How to Picture Place?
Throughout fall, Mr. Krantzman continues engaging students with poetry. In early October, he asks students to bring a photograph to class. He explains, I tell them they don’t have to be in the photograph, but they have to have been there when the photograph was taken. They can’t be off in another room. They may have taken the photo or were standing outside the frame, or they may be in the photo.
Students engage in sensory writing using the photograph they have brought to class. The photograph rests before them throughout the writing. They spend approximately 20 minutes in two- to four-minute intervals recording what they recall seeing, hearing, smelling, tasting, and feeling when the Replica Omega Seamaster photograph was taken. Mr. Krantzman directs this by prompting students to consider aspects related to the senses as they write through guided imagery (Gambrell, Kapinus, & Wilson, 1987; Geske, 1992; Jampole, Mathews, & Konopale, 1994; Lazear, 1991). Next, he collects the photographs and reissues them to the students so that each student has a new photograph. Mr. Krantzman then asks students to tell another peer a possible story related to the photograph. After this rehearsing, students write a quick story. To facilitate this, Mr. Krantzman prompts, “Think about the photograph. Consider where and when you think it takes place and imagine a possible story. What might have happened” This prompt lays the groundwork for the character analysis work students will do later when reading Walter Dean Myers’s 145th Street: Short Stories.
Students spend 20 minutes writing the possible story. Mr. Krantzman returns the photograph and the new writing to each student. Students then have some options as they craft a poem. They might make use of their peer’s writing exclusively and craft a poem lifting words, phrases, and lines from the peer’s work and arranging these much like one might do to craft a found poem (Dunning & Stafford, 1992). They might create their own text based on their original writing, or they might elect to create a hybrid text based on their sensory writing and what their peer wrote. Mr. Krantzman expects students to try each engagement and to bring at least three of the works through a revising and editing process.

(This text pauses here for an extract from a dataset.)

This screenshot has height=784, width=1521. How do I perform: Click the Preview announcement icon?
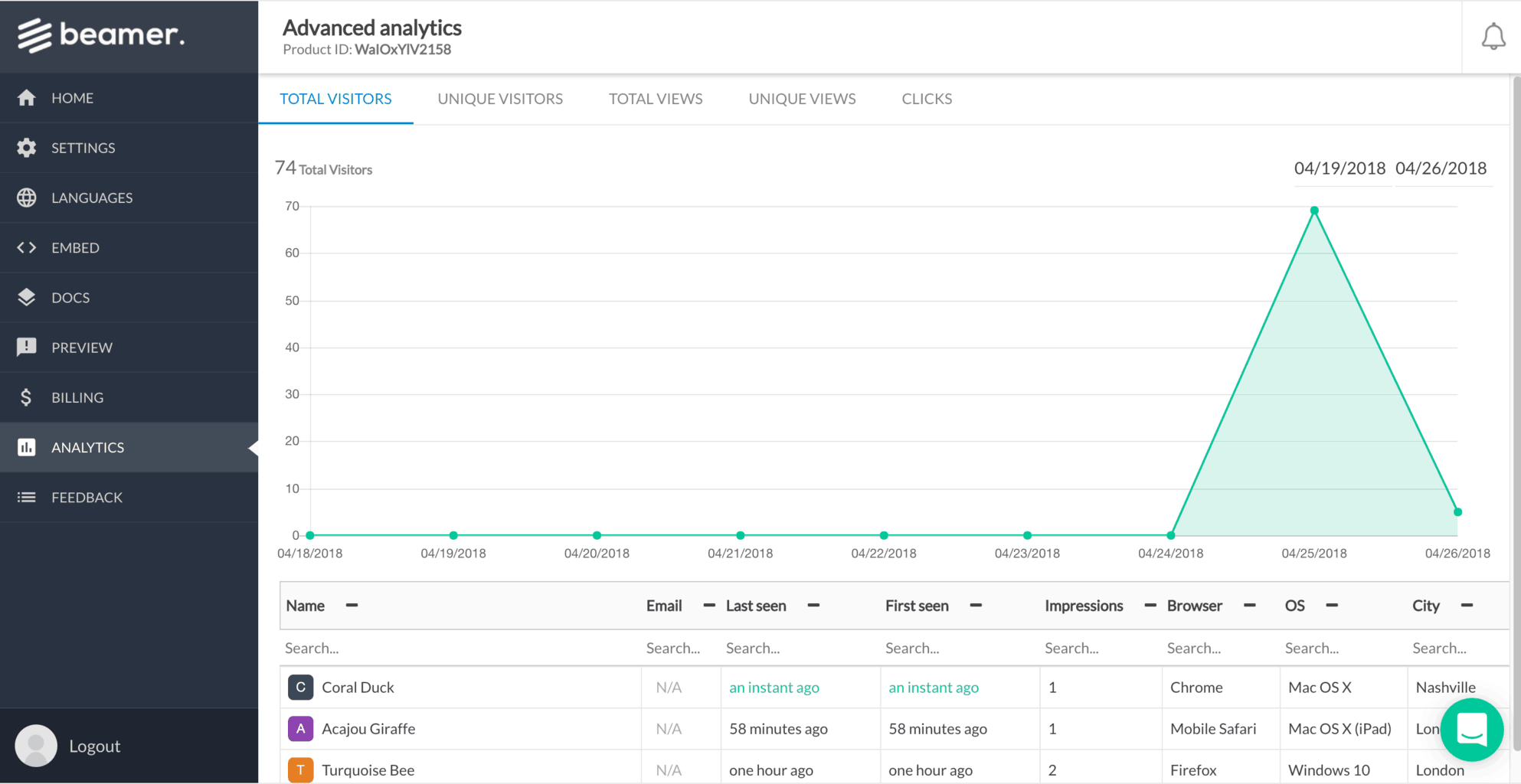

In Sofia’s second poem (see Figure 3), based on a photograph taken at a wedding, she explains how Cage’s use of punctuation influenced her writing: My second piece is my picture poem, which I don’t think is my absolute best work. The reason I put it here is because I learned a thing or two about punctuation Breitling Replica Watches in poetry. I can use it to create pauses when I need it to create an effect. I didn’t just learn that by myself. John Cage helped a bit there. Just as Sofia has observed Mr. Krantzman as bricpleur, here she too engages as one: using the photograph and recalled stories to craft a poem with potentially new insights. In “Memories,” we see the sensory details Sofia has included in the final draft, as well as her use of extended metaphor, approximations with line breaks and punctuation. Yet there is also unexplored territory. One thinks here of Vinz’s (2007) notions of missed readings that she characterizes as “disquiet easy responses”. In rereading the photograph through sensory details, Sofia seems to come to a detail that may well have been initially missed: “And when you checked out that dim picture/You weren’t happy./You could barely see/The expressions in faces.” The poem that she makes by repositioning the photograph alongside recalled sensory information and an imagined story is an example of bricolage.